■ What is being asked
Once the line containing "The height and width of the screenshot is (537, 755)." is found in the records below, return it and each following line exactly, up to and including the line containing "Show slide VARIATIONS", and nothing else.

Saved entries
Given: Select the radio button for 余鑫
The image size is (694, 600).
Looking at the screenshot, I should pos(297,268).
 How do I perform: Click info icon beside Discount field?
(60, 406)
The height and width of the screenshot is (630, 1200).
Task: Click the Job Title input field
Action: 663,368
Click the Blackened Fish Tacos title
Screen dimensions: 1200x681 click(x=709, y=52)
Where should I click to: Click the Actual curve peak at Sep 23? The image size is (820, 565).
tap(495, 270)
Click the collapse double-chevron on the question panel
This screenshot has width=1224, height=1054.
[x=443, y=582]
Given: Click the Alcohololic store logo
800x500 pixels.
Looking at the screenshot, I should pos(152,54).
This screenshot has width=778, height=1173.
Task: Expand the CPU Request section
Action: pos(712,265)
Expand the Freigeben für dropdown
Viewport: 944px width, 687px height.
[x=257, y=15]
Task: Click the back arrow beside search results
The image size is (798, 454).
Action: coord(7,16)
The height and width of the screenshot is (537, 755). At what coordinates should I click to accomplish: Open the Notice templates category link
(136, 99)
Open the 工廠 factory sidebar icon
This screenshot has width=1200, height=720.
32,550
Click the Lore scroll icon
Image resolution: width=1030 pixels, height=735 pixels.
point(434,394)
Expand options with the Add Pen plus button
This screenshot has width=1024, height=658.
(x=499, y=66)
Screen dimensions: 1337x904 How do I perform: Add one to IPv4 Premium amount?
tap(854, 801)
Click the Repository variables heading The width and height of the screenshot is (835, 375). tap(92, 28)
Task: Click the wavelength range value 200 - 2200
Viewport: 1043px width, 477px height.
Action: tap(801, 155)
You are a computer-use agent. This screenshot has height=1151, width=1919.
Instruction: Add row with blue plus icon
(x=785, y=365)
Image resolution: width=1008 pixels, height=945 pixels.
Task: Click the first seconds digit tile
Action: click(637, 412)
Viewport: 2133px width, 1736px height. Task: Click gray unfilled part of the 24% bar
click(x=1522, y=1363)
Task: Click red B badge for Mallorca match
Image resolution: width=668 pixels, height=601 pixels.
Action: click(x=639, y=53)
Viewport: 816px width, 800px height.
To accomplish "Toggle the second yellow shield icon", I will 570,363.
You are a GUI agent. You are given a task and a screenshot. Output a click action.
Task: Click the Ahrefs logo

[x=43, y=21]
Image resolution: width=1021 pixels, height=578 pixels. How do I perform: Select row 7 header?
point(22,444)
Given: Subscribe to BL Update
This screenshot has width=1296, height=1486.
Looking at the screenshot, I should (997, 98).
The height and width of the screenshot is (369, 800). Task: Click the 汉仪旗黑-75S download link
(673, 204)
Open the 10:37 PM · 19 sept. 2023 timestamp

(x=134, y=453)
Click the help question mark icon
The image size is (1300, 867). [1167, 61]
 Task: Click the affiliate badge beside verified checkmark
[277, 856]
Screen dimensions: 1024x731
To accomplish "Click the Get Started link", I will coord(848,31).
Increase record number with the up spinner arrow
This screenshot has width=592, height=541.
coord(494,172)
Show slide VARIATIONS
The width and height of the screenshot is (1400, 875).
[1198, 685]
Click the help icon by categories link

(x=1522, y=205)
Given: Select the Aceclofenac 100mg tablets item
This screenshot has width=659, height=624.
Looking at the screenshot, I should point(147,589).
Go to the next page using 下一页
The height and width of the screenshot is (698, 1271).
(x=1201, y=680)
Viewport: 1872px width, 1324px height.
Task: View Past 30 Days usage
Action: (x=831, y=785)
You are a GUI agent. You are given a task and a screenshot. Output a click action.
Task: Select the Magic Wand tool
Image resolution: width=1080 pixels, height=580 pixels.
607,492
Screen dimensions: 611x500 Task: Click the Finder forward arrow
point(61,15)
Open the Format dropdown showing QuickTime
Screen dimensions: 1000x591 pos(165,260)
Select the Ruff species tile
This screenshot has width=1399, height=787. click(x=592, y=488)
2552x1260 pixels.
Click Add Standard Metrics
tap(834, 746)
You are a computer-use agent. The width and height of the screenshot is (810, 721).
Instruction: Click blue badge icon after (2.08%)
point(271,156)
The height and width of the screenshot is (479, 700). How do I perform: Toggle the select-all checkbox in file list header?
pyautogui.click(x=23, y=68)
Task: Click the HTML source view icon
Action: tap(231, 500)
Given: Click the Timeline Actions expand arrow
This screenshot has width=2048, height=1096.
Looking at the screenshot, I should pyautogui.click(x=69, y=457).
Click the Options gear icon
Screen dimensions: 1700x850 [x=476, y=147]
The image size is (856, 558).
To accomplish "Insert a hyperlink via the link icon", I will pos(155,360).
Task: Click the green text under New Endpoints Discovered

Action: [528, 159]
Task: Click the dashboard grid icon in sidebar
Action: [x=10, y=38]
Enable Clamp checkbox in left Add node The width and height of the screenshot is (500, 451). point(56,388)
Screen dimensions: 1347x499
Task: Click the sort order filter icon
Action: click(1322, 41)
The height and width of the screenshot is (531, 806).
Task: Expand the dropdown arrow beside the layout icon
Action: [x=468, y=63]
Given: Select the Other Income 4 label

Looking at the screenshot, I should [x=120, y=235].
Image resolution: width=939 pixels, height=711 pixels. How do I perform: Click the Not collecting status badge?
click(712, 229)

■ Task output
The height and width of the screenshot is (537, 755). At what coordinates should I click to accomplish: Open the Notice templates category link
(136, 99)
Open the 工廠 factory sidebar icon
This screenshot has width=1200, height=720.
32,550
Click the Lore scroll icon
Image resolution: width=1030 pixels, height=735 pixels.
point(434,394)
Expand options with the Add Pen plus button
This screenshot has width=1024, height=658.
(x=499, y=66)
Screen dimensions: 1337x904 How do I perform: Add one to IPv4 Premium amount?
tap(854, 801)
Click the Repository variables heading The width and height of the screenshot is (835, 375). tap(92, 28)
Task: Click the wavelength range value 200 - 2200
Viewport: 1043px width, 477px height.
Action: tap(801, 155)
You are a computer-use agent. This screenshot has height=1151, width=1919.
Instruction: Add row with blue plus icon
(x=785, y=365)
Image resolution: width=1008 pixels, height=945 pixels.
Task: Click the first seconds digit tile
Action: click(637, 412)
Viewport: 2133px width, 1736px height. Task: Click gray unfilled part of the 24% bar
click(x=1522, y=1363)
Task: Click red B badge for Mallorca match
Image resolution: width=668 pixels, height=601 pixels.
Action: click(x=639, y=53)
Viewport: 816px width, 800px height.
To accomplish "Toggle the second yellow shield icon", I will 570,363.
You are a GUI agent. You are given a task and a screenshot. Output a click action.
Task: Click the Ahrefs logo

[x=43, y=21]
Image resolution: width=1021 pixels, height=578 pixels. How do I perform: Select row 7 header?
point(22,444)
Given: Subscribe to BL Update
This screenshot has width=1296, height=1486.
Looking at the screenshot, I should (997, 98).
The height and width of the screenshot is (369, 800). Task: Click the 汉仪旗黑-75S download link
(673, 204)
Open the 10:37 PM · 19 sept. 2023 timestamp

(x=134, y=453)
Click the help question mark icon
The image size is (1300, 867). [1167, 61]
 Task: Click the affiliate badge beside verified checkmark
[277, 856]
Screen dimensions: 1024x731
To accomplish "Click the Get Started link", I will coord(848,31).
Increase record number with the up spinner arrow
This screenshot has width=592, height=541.
coord(494,172)
Show slide VARIATIONS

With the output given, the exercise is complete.